# Mobile data/Wifi overconsumption



## lobo14 (Jul 30, 2015)

My device use a huge amount of data mobile, even if it is connected to the WiFi or the carrier data network. I've noticed this for several reasons, firstly, the iPhone starts to warm up and the battery discharges so quicky. Also, I've installed some apps like "My Data Mgr" which I can see that it has consumed a lot of data.

When I'm connected to my home WiFi network and the iPhone starts to consume a lot of data, I realize in my other devices, as my laptop, that the Internet connection is very slow.

In my iPhone, in Settings -> Mobile data, I've checked in the Data user per app section, but there is not any app that shows there and it uses that amount of mobile data, so I think there is some kind of app doing this unusual consume of data. I don't know.

The only option is to turn off any Internet connection on my device.

The device is the iPhone 5 with 16GB and iOS 8.4 installed.

These are the apps I have installed, in case of someone has had the same problem as me and the app list could help.

Google Drive folder

Thanks


----------



## Masterchiefxx17 (Feb 27, 2010)

Hi and Welcome to TSF!

Can you post your list of apps instead of uploading them to Google?


----------



## lobo14 (Jul 30, 2015)

Masterchiefxx17 said:


> Hi and Welcome to TSF!
> 
> Can you post your list of apps instead of uploading them to Google?


Thanks for the response 

Is there any way to get a list of my installed apps??

Thank you!


----------



## lobo14 (Jul 30, 2015)

Ok, I made a list, one by one.

These are all the app I have installed on my iPhone:



> WhatsApp
> Facebook
> Dropbox
> Google Maps
> ...


I hope it can help.

Thanks


----------



## Masterchiefxx17 (Feb 27, 2010)

You have some strange applications installed on the phone. I recommend that you delete the ones you don't need and see if that improves the data usage.


----------



## lobo14 (Jul 30, 2015)

Masterchiefxx17 said:


> You have some strange applications installed on the phone. I recommend that you delete the ones you don't need and see if that improves the data usage.


Thanks for the response.

What do you mean with strange applications?? Recently I deleted some apps I don't use but the problem still :/


----------



## Masterchiefxx17 (Feb 27, 2010)

What does this show here?

https://www.yahoo.com/tech/how-to-see-which-apps-are-gobbling-up-the-most-mobile-98247346539.html


----------



## lobo14 (Jul 30, 2015)

Masterchiefxx17 said:


> What does this show here?
> 
> https://www.yahoo.com/tech/how-to-see-which-apps-are-gobbling-up-the-most-mobile-98247346539.html


Thanks for the help.

I checked the Data Usage and the Battery Usage per App, but it doesn't show any strange consumption but when I check the Internet consumption in the "My Data Mgr" app it seems like a lot of data was used.

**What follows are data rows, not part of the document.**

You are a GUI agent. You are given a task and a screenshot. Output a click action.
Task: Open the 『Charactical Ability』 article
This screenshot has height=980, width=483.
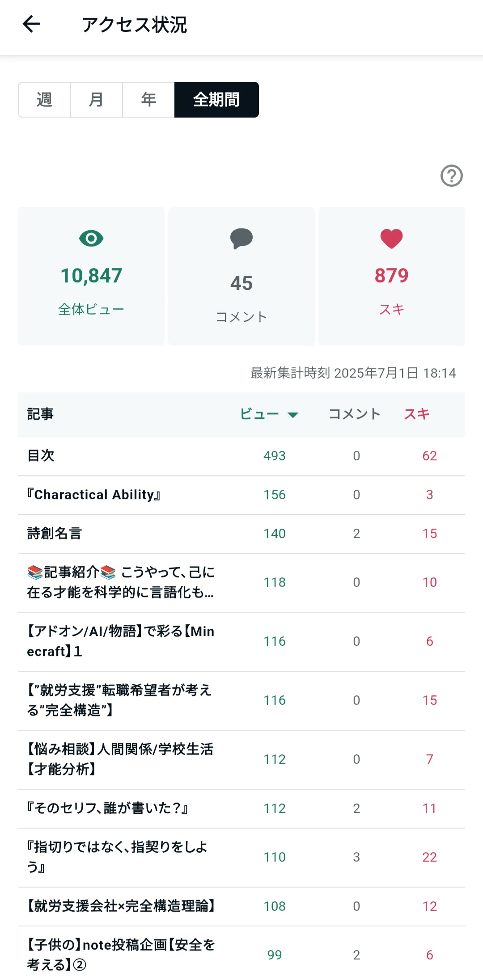click(242, 495)
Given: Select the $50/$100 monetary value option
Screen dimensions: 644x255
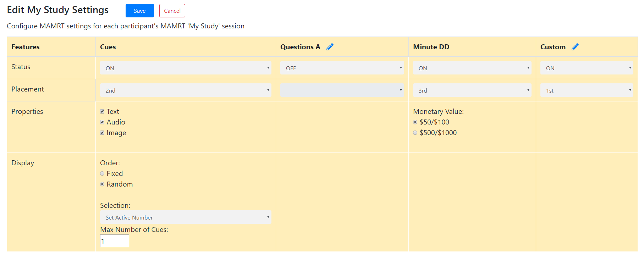Looking at the screenshot, I should (415, 122).
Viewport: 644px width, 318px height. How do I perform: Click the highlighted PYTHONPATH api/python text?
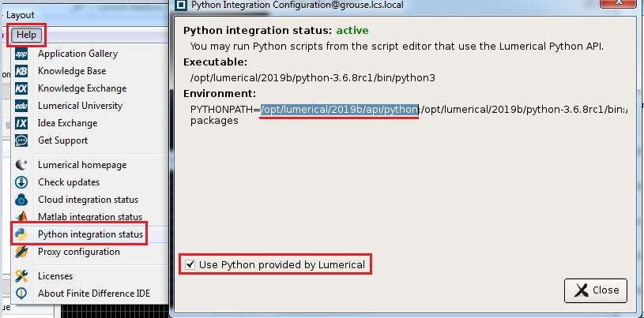tap(339, 109)
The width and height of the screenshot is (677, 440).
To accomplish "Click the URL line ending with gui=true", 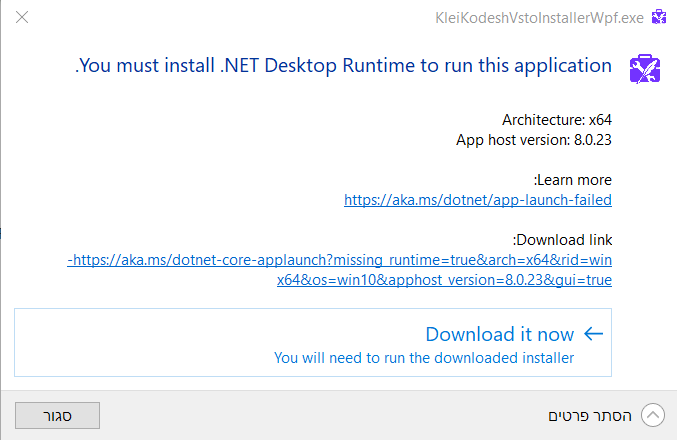I will [444, 280].
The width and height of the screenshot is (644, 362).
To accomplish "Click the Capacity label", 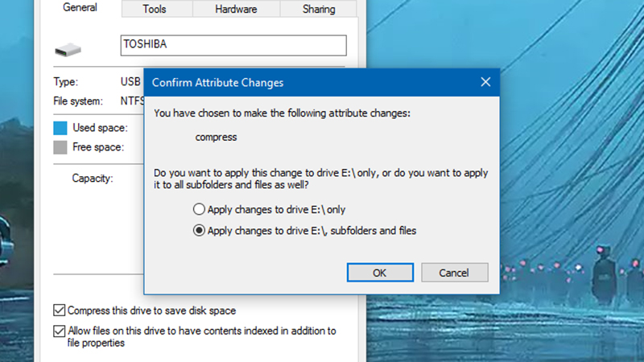I will [92, 178].
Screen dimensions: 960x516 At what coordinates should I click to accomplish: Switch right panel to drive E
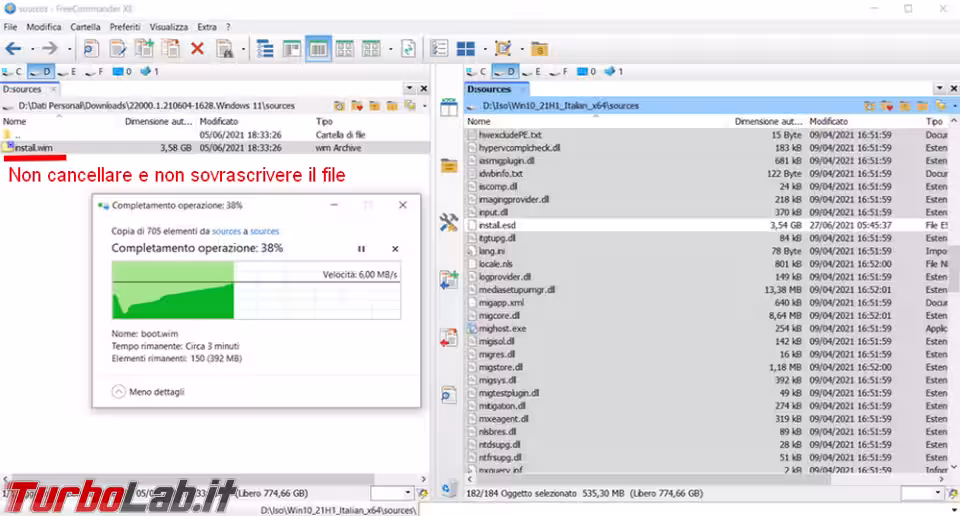532,71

So, the problem still exists :/


----------



## koala (Mar 27, 2005)

'My Data Manager' should tell you which apps are using the most data. Have you looked at its history or app tracker to see what's causing the problem?

From the google store page: "Note: SD storage is not supported. If placed on the SD card the monitoring service will be disrupted in some cases."


----------



## lobo14 (Jul 30, 2015)

Thanks for your response.

"My Data Mgr" doesn't tell which apps are using the data.

Note that my device is an iPhone, it doesn't have SD card!

Thanks


----------



## joeten (Dec 4, 2008)

You could try the suggestions here Best ways to stop running out of data on your iPhone - How to - Macworld UK


----------